Dit project maakt onderdeel uit van een groter programma waartoe ik
enige tijd geleden opdracht heb gegeven: het Programma Erfgoed van de
Oorlog.
Zoals de naam al zegt is dit omvangrijke programma bedoeld om het
erfgoed uit de Tweede Wereldoorlog te archiveren en openbaar te maken,
zodat iedereen, ook in de verre toekomst, het kan in zien.
Behalve het vastleggen van oral history, richt het programma zich
onder meer op foto's, amateurfilms, tekeningen, dagboeken, kranten en
persoonlijk archieven. Kortom alles wat van enige betekenis is om de
geschiedenis van de Tweede Wereldoorlog zo volledig mogelijk te
documenteren en levend te houden voor de toekomst. Materiaal dat we
nodig hebben om de geschiedenis te begrijpen, nu en later.
Ik wil graag nog een manier noemen waardoor we in de toekomst
enigszins kunnen voorzien in de leegte die de ooggetuigen achterlaten.
In het voorjaar was ik aanwezig bij de herdenking van Ravensbrück.
Daarbij was ook een aantal studenten van een pedagogische academie.
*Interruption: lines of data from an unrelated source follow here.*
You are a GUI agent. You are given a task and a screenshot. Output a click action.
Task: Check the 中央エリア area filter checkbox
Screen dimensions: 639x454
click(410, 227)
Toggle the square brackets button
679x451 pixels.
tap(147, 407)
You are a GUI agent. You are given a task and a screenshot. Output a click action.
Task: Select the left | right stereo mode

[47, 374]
Zij werden over het concentratiekamp rondgeleid door Nederlandse
vrouwen die in het kamp hebben gezeten.
Hun verhalen op die plek, heeft erg veel indruk gemaakt en leidde tot
veel emoties.
Ik weet dan ook zeker dat deze studenten, als ze straks voor de klas
staan, op een indrukwekkende manier de kinderen over de oorlog kunnen
vertellen.
Een van de studenten zei na afloop van het bezoek aan Ravensbrück
tegen de vrouwen: Zolang wij leven, zullen jullie leven!
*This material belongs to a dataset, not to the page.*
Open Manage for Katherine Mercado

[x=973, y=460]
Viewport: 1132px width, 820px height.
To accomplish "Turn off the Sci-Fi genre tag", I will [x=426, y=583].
Dames en heren, de geschiedenis van de oorlog toekomstbestendig maken,
ik zei het al, dat zie ik de komende jaren voor mij als een
belangrijke taak. Ik noemde het belang van educatie en ik noemde het
Programma Erfgoed van de Oorlog. Maar er moet meer gebeuren. En
gelukkig gebeurt er ook meer.
Ook het Auschwitz Comité is daarbij actief. Onder meer door het
organiseren van herinneringsreizen naar Auschwitz, waaraan
slachtoffers, maar ook geïnteresseerden kunnen deelnemen. Helaas ben
ikzelf nog niet in staat geweest om mee te gaan met een van de
herinneringsreizen. Maar dit voorjaar ga ik naar Auschwitz en Sobibor.
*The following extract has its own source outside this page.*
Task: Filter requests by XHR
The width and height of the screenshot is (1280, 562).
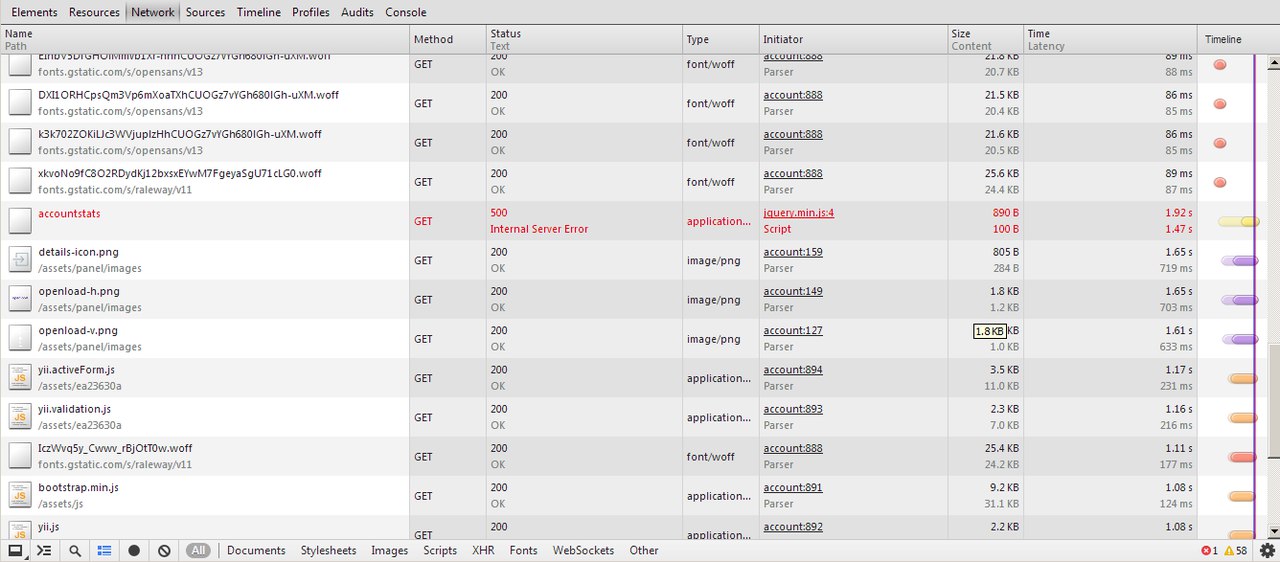Action: tap(483, 550)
Ik zal dan ook een bezoek brengen aan het Nederlandse Paviljoen, waar
het Auschwitz Comité toezicht op houdt.
Ik vind het buitengewoon belangrijk dat we ruim 60 jaar na de oorlog
nog steeds de concentratiekampen kunnen bezoeken. Dat we de plekken
waar de ergste verschrikkingen van de oorlog hebben plaatsgevonden
kunnen aanschouwen. Het zijn stille, indrukwekkende getuigen van de
zwartste pagina's uit onze geschiedenis.
Omdat het kabinet het in standhouden van deze plaatsen zo belangrijk
vind, investeren we daar ook veel in. Zowel in Nederland als
daarbuiten. Daarom heb ik onlangs nog een samenwerkingsovereenkomst
afgesloten met de Poolse regering om van Sobibor een waardige plek van
herinneringen te maken.
Tot slot wil ik nog iets zeggen over de verklaring van de Verenigde
Naties uit 2005 waarin alle landen worden opgeroepen één dag per jaar
uit te roepen tot herdenking van de Holocaust.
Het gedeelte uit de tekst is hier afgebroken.